▶ Text section
-- Begin --
Sunday, February 27, 2011

Running Blind

Running Blind by Lee Child

Soldier-turned-soldier-of-fortune Jack Reacher goes after a serial killer in a conventionally but nonetheless deeply satisfying whodunit. In today's armed services, you lose even when you win--at least if you're a woman who files a sexual harassment complaint. Amy Callan and Caroline Cooke were both successful in their suits, which ended the careers of their alleged harassers. But Callan and Cooke ended up leaving the service themselves, and now they're both dead, murdered by a diabolical perp who keeps leaving behind the same crime scene--the victim's body submerged in a bathtub filled with camouflage paint--and not a single clue to the killer's identity or the cause of death. The FBI hauls in Reacher, who handled both women's complaints as an Army MP, as a prime suspect, then offers to upgrade him to a consulting investigator when their own surveillance gives him an alibi for a third killing. No thanks, says our hero, who's taken an instant dislike to FBI profiler Julia Lamarr, until the Feds' threats against his lawyer girlfriend Jodie Jacob bring him into the fold. While Reacher is pretending to study lists of potential victims and suspects and fending off the government-sponsored advances of Quantico's comely Lisa Harper, the murderer is getting ready to pounce on a fourth victim: Lamarr's stepsister Alison. This latest coup does nothing to improve relations between Reacher and the Feebees, all of them determined to prove they're the toughest hombres in the parking lot, but it does set the stage for some honest sleuthing, some treacherous red herrings, and some convincing evidence for Reacher's assertion that all that profiling stuff is just plain common sense. -- Copyright © 2000 Kirkus Associates, LP. All rights reserved. Copied fromAmazon.com
--Running Blind by Lee Child, Copyright ©2000 by Lee Child, published by Putnam Books

My Review

Where do I begin?
-- End --
▶ Challenges
1. In the Running Blind review, why does the FBI first treat Reacher as a prime suspect, and what leads them to offer him a consulting role instead?
2. According to the Running Blind review, what is each victim's body found submerged in?

▶ Data records
-- Begin --
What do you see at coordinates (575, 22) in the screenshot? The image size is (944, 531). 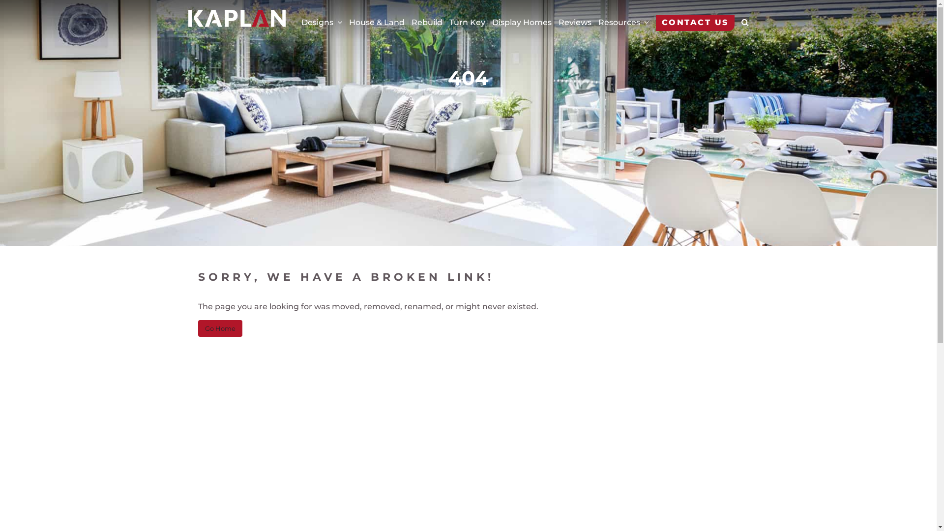 I see `'Reviews'` at bounding box center [575, 22]. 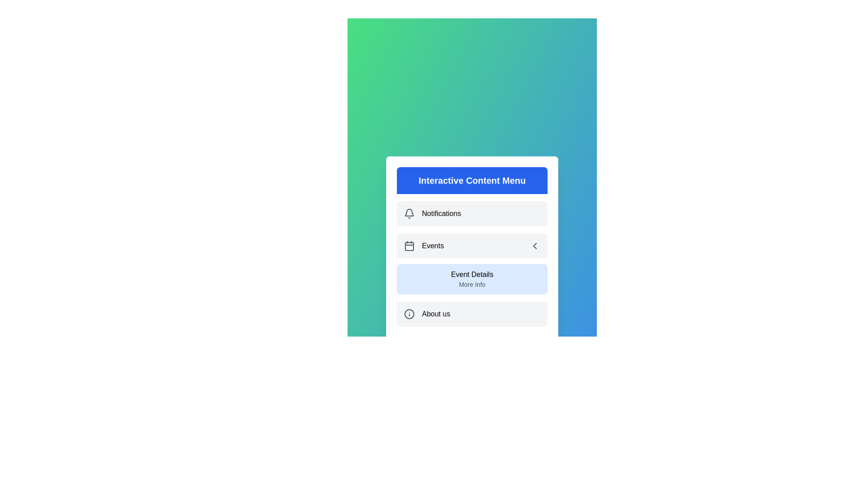 What do you see at coordinates (471, 214) in the screenshot?
I see `the menu item Notifications` at bounding box center [471, 214].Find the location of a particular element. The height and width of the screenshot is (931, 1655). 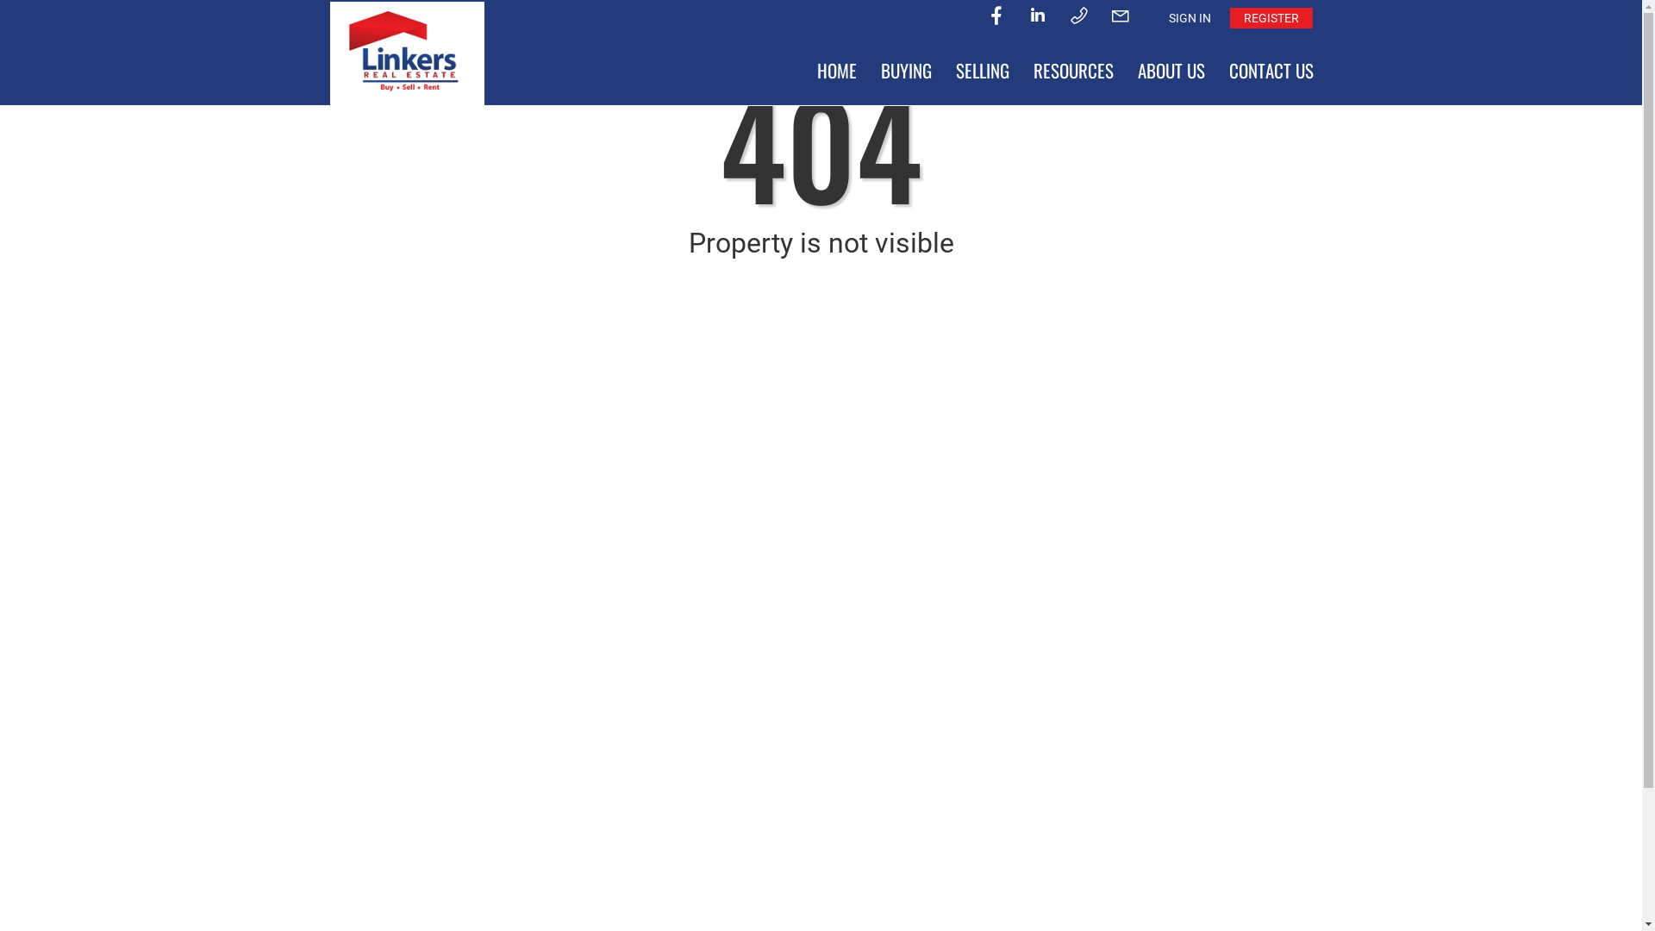

'SIGN IN' is located at coordinates (1189, 17).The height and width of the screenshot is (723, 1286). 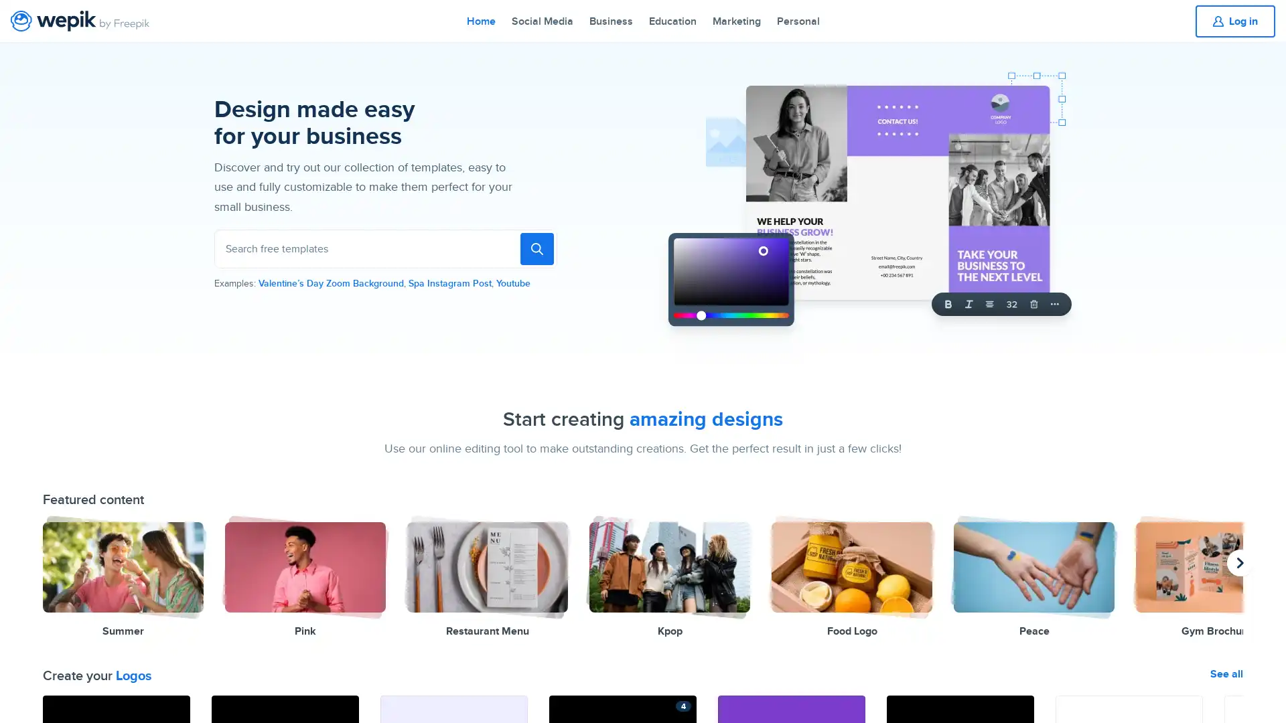 What do you see at coordinates (1240, 573) in the screenshot?
I see `previous presentation` at bounding box center [1240, 573].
-- End --
▶ Correct answers
1. The FBI treats him as a prime suspect because he handled both murdered women's complaints as an Army MP. When the FBI's own surveillance gives him an alibi for a third killing, they offer to make him a consulting investigator.

2. A bathtub filled with camouflage paint.